On November 4, 2014, Nevada voters approved a constitutional amendment establishing the state’s first intermediate appellate court. The new court operates under an unusual “push down” model, in which all appeals are filed with the Supreme Court and then may be assigned to the three-judge Court of Appeals based on the types of issues presented. Recently, new rules went into effect implementing this change. Under the new rules, the Supreme Court shall hear and decide fourteen types of cases. All other case categories will be “presumptively assigned to the Court of Appeals.” The fourteen case categories retained by the Supreme Court are as follows:

  1. Proceedings that invoke the original jurisdiction of the Supreme Court, other than discovery related matters;
  2. Death penalty cases;
  3. Cases involving ballot or election questions;
  4. Cases involving judicial discipline;
  5. Cases involving attorney admission, suspension, discipline, disability, reinstatement and resignation;
  6. Cases involving the approval of prepaid legal service plans;
  7. Questions of law certified by a federal court;
  8. Disputes between branches of government or local governments;
  9. Administrative agency appeals involving tax, water or public utilities commission determinations;
  10. Cases originating in business court;
  11. Appeals from orders denying motions to compel arbitration;
  12. Cases involving the termination of parental rights or NRS Chapter 432B (protection of children from abuse and neglect);
  13. Matters raising as a principal issue a question of first impression involving the United States or Nevada constitution or common law; and
  14. Matters raising as a principal issue a question of statewide public importance or an issue upon which there is an inconsistency in the published decisions of the Court of Appeals or of the Supreme Court or a conflict between published decisions of the two courts.

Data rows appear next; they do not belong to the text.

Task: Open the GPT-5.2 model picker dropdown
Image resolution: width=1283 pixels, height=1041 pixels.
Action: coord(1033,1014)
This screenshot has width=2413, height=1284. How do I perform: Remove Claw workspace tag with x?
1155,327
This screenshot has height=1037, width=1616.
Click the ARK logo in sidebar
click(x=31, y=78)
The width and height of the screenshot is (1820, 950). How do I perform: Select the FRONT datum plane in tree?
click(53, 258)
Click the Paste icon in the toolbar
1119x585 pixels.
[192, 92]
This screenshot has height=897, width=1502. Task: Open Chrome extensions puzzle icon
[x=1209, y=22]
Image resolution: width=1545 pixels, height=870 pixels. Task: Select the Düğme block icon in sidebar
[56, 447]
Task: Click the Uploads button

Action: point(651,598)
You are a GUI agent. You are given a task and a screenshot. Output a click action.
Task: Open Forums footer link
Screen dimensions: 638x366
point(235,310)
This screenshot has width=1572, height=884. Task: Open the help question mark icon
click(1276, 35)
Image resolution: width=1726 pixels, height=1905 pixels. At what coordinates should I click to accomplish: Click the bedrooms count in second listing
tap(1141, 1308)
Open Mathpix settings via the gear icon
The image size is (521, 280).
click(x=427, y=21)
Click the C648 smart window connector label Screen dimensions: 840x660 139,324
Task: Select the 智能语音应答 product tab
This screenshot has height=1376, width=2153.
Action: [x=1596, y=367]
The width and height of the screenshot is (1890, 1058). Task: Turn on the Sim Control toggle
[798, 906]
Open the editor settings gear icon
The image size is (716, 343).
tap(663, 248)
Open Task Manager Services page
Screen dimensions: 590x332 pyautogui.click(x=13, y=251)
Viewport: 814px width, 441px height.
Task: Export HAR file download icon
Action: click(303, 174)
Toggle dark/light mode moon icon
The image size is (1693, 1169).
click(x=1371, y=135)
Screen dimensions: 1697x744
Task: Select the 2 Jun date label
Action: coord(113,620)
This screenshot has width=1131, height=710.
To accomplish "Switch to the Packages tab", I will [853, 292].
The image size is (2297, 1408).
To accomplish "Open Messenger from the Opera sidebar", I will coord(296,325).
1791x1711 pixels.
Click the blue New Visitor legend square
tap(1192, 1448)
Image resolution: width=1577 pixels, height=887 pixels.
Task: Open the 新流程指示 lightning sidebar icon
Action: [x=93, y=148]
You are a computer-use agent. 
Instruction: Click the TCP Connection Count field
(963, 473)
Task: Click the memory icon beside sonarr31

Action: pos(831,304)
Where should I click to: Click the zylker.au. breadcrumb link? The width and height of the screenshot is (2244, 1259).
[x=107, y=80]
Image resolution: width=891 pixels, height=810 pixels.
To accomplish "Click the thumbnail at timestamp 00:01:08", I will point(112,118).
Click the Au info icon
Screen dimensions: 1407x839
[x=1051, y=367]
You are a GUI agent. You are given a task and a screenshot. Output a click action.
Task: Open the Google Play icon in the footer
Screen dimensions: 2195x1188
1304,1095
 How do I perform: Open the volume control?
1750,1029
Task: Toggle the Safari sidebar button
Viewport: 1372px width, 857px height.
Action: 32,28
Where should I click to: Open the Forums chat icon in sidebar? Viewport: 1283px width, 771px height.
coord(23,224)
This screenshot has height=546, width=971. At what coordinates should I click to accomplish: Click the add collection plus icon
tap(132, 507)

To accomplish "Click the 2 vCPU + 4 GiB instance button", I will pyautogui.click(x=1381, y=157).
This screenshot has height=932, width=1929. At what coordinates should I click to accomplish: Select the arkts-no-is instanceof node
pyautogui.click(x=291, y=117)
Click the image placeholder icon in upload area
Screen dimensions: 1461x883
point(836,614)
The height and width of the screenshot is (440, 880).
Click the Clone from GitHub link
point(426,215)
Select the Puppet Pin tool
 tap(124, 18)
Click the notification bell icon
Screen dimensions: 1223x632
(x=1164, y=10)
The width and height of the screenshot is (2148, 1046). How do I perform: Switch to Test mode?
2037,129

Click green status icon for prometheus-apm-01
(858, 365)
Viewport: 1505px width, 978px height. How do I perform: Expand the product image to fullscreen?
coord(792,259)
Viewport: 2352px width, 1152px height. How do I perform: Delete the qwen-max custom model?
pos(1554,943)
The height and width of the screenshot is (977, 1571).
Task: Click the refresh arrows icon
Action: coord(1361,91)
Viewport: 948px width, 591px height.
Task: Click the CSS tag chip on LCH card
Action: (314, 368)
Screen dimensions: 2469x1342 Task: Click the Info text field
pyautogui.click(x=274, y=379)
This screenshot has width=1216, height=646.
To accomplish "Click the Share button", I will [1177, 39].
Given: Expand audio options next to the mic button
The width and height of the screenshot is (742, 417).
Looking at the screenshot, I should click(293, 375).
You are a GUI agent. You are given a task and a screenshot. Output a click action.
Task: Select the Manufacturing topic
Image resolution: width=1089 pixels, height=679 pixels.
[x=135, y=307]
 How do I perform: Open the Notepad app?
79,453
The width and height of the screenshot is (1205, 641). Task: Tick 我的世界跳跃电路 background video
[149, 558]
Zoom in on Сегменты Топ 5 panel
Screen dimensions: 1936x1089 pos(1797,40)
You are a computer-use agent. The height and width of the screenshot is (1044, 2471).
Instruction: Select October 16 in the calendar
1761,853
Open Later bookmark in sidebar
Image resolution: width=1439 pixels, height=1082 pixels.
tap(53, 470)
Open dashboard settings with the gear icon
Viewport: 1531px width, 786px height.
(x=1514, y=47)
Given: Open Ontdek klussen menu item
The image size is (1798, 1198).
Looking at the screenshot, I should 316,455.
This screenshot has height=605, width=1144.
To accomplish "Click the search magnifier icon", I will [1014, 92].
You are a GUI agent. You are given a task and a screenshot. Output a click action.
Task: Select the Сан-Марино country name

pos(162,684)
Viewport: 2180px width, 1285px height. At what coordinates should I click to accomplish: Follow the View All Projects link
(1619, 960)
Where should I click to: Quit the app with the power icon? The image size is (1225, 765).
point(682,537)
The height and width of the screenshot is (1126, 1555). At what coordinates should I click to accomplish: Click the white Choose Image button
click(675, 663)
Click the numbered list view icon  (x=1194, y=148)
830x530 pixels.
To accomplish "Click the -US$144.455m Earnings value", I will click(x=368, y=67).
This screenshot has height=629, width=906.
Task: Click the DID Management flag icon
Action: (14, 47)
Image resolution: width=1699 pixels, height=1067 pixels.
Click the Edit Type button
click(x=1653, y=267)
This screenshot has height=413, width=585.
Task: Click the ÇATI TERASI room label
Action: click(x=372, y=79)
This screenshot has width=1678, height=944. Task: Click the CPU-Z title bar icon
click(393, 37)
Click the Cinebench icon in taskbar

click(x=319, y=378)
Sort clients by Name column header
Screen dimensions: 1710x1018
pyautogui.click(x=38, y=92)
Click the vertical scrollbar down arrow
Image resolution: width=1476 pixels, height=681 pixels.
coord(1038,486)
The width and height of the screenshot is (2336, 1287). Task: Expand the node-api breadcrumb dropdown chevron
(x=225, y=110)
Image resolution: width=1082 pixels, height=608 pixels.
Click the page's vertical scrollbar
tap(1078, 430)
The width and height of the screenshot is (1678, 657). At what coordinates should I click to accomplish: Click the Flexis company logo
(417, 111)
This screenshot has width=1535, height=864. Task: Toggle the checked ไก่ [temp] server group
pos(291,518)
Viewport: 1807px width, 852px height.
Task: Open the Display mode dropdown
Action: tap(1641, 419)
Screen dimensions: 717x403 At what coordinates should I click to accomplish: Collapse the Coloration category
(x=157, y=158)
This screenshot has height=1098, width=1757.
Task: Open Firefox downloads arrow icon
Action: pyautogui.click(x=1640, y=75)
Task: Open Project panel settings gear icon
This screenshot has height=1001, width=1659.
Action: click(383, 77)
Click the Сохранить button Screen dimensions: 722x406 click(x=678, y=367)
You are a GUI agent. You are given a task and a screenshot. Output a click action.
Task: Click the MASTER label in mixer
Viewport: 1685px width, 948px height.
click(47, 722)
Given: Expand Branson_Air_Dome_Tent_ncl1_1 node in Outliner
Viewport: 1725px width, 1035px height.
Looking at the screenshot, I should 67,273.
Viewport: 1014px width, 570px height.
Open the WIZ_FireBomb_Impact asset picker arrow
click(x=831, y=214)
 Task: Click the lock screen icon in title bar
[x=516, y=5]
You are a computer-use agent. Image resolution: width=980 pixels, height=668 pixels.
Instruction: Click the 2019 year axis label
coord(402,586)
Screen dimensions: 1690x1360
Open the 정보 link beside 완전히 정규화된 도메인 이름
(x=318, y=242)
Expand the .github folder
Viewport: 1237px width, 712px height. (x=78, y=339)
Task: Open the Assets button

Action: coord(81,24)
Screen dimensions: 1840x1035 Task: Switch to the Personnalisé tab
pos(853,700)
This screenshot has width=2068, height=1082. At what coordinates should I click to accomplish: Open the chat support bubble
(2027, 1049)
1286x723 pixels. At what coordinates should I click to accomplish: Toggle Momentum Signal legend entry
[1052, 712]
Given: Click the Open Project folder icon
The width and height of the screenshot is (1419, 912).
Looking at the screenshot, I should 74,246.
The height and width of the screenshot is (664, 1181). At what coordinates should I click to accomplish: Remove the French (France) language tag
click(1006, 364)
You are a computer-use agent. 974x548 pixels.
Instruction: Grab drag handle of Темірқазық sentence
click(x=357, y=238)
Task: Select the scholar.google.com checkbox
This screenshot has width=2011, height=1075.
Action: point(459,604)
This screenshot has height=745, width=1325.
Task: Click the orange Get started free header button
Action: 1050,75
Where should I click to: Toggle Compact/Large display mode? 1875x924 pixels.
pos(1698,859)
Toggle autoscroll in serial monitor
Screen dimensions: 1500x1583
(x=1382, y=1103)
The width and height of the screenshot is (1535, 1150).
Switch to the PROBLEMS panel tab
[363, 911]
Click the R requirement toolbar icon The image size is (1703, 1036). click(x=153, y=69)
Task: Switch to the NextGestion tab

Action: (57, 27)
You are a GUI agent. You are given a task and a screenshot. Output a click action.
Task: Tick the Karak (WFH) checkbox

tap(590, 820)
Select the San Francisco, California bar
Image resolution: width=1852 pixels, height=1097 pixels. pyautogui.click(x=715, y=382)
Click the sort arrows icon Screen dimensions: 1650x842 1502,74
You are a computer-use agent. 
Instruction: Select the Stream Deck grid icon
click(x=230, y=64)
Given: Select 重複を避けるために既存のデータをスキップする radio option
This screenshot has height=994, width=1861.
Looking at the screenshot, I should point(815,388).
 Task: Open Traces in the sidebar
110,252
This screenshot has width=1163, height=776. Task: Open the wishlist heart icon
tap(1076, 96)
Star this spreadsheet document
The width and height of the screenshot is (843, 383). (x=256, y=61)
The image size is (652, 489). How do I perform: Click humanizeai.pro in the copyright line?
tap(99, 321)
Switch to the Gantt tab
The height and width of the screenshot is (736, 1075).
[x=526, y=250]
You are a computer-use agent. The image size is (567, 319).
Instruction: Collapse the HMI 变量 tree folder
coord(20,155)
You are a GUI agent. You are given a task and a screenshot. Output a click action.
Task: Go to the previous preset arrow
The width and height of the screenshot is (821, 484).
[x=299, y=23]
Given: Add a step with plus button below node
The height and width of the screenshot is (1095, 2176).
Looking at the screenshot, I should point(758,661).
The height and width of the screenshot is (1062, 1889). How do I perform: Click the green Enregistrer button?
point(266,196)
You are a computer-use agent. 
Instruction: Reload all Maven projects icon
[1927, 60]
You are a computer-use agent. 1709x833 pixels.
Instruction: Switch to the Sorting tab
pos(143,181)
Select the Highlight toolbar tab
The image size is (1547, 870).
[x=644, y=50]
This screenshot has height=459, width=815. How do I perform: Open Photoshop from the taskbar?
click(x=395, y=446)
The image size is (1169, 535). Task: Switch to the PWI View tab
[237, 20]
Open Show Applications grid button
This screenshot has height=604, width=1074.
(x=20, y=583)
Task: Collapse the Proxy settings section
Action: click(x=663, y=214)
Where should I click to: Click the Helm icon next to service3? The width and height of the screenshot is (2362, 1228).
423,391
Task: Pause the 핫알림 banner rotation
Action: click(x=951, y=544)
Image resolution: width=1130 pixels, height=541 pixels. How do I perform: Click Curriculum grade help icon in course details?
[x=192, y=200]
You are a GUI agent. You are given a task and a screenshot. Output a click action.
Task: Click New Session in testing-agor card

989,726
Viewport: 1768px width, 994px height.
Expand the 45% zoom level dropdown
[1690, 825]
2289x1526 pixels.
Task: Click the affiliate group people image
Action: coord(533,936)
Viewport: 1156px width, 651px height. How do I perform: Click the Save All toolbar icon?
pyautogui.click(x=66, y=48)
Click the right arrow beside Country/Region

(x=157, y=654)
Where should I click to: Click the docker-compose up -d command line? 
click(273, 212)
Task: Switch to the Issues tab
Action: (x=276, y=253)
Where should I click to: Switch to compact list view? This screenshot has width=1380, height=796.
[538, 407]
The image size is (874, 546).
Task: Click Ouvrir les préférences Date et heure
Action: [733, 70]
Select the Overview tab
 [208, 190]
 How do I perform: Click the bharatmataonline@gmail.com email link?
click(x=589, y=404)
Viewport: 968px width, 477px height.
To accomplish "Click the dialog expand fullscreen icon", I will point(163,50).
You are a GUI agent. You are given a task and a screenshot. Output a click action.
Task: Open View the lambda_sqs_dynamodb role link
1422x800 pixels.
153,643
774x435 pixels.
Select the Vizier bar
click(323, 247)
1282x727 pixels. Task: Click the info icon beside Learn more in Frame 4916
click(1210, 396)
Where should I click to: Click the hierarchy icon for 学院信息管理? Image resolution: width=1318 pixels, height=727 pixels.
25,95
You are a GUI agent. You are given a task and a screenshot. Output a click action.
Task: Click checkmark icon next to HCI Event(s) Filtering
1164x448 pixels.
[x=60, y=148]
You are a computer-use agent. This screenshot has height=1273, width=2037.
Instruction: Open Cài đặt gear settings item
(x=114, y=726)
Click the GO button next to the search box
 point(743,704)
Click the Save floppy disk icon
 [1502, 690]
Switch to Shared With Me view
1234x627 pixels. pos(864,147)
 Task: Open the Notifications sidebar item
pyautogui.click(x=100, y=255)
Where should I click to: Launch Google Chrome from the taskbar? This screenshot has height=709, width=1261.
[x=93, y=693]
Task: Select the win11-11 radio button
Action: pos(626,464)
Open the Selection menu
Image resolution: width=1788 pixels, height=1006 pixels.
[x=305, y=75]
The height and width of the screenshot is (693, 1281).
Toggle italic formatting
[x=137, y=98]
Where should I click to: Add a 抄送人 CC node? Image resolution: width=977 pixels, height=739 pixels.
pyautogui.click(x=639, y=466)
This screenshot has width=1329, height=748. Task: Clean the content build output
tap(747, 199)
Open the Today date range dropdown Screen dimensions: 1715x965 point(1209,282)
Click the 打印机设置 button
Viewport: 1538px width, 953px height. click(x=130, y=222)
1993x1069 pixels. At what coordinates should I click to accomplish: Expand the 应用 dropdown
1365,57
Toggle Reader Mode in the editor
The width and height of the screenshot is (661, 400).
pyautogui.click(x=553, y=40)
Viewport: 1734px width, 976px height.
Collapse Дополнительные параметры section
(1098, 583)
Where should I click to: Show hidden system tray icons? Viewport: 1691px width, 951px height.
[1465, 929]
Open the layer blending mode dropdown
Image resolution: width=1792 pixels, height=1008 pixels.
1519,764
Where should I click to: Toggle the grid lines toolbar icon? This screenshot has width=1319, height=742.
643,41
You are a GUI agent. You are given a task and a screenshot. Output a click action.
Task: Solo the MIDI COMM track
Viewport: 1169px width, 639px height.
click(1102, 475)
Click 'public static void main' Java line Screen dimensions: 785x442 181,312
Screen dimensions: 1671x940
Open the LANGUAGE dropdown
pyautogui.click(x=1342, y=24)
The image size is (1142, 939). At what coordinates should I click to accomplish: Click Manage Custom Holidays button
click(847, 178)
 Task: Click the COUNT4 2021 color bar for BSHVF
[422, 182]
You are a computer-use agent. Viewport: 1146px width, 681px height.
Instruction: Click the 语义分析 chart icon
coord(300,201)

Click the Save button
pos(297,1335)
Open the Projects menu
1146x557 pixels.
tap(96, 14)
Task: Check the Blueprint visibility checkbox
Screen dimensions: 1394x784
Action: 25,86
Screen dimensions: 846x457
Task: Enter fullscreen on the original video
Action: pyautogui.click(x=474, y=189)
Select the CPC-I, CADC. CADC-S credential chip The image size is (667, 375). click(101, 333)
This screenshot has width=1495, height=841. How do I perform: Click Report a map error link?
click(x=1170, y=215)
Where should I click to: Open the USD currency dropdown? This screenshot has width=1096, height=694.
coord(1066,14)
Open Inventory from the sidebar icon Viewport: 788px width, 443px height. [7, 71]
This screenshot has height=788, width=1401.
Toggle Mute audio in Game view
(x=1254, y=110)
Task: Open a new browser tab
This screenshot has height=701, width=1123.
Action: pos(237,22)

A litigant who wants his case to be heard by the Supreme Court has only one opportunity to argue that the issues presented in his appeal fall into at least one of the above-listed categories. This opportunity comes in the form of the routing statement now required in every appellate brief by NRAP 28(a)(5). The routing statement must set forth whether the matter is retained by the Supreme Court or assigned to the Court of Appeals under NRAP 17. Parties may argue, however, that the Supreme Court should retain jurisdiction over the case “despite its presumptive assignment to the Court of Appeals, based on a principal issue raised in the matter…” NRAP 17(d), NRAP 28(a)(5). This argument must be accompanied by a clear statement of the relevant issue, citations to the record where the issue was raised and an explanation of the importance of the issue. Id.

Once a case is assigned to the Court of Appeals, a litigant may not move for reassignment. Instead, an aggrieved party may file a petition for Supreme Court review after final disposition of the case by the Court of Appeals. NRAP 40B(a). The petition must state the question presented for review and why the review is warranted.  Parties must remember, however, that Supreme Court review “is not a matter of right but of judicial discretion.” Id. If an appeal failed to meet the requirements of NRAP 17(a) when it was assigned to the Court of Appeals, it is just as unlikely to meet the standard for Supreme Court review of a Court of Appeals decision under NRAP 40B(a). For these reasons, a well drafted routing statement plays a crucial role in whether a litigant’s appeal will be heard by the Supreme Court or “pushed down” to the Court of Appeals.

Appeals filed in construction matters must be evaluated on case by case basis. If an appeal presents a question of first impression, matters of statewide importance, or involves an order denying a motion to compel arbitration, it will likely be heard by the Supreme Court. However, appeals from judgments of $250,000 or less (exclusive of interest and attorneys’ fees) or appeals challenging discovery orders or orders resolving motions in limine will be pushed down to the Court of Appeals. Lawyers who handle appeals in Nevada should carefully review the amended rules of appellate procedure to ensure the best strategy and advocacy for their clients.